TEXTE À LIRE
·····
Le jour suivant, mis au courant de l’histoire, des rouges ayant fui Tauste [6] demandèrent à Durruti de leur livrer le prisonnier pour le fusiller, mais il le leur refusa, toujours à cause de son jeune âge.
Alors, guidés par leurs instincts criminels, ils attaquèrent la prison au petit matin du 24 août, enlevèrent le prisonnier et l’assassinèrent près de l’Èbre ».

Quand Pina fut occupée par les troupes franquistes en mars 1938, Daniel Caro Andrés chercha et trouva les restes de son fils, qui furent inhumés dans le cimetière de Pina.
Daniel Caro Andrés cite le nom d’Andrés Cupillar Pintanel, natif de Tauste, enrôlé dans la colonne Durruti, qui aurait côtoyé à Osera les assassins qui se vantaient de leur acte.

Suivent les noms de 17 hommes incriminés dans cette affaire, pour la plupart natifs de Tauste [7]. Il semblerait qu’aucun d’entre eux n’ait été arrêté.
L’enquête sera diligentée jusque dans les années 1955 et 1965 pour trois d’entre eux, présentés comme des militants de gauche connus :

– José Pellicer Murillo, membre de la CNT, a fait partie des insurgés qui ont déclaré le communisme libertaire à Tauste le 7 octobre 1934.
·····
DONNÉES FOURNIES
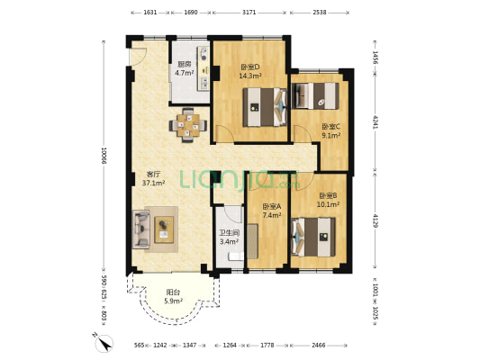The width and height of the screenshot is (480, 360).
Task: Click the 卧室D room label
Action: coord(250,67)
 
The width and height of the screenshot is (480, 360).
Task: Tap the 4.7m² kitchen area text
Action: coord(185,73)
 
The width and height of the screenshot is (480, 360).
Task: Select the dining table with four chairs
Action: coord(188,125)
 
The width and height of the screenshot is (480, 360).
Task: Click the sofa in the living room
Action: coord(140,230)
·····
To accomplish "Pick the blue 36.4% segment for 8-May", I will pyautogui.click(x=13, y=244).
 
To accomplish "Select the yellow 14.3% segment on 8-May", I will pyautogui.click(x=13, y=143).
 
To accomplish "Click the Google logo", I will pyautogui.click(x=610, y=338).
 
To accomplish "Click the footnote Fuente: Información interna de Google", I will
·····
CONSIGNE A
D'après le texte à lire, quand Pina fut-elle occupée par les troupes franquistes ?
CONSIGNE B
Relevez toutes les lignes des entrées qui contiennent la chaîne « Task », en tenant compte de la casse.

RÉPONSE COMPLÈTE A
En mars 1938.

RÉPONSE COMPLÈTE B
Task: Click the 卧室D room label
Task: Tap the 4.7m² kitchen area text
Task: Select the dining table with four chairs
Task: Click the sofa in the living room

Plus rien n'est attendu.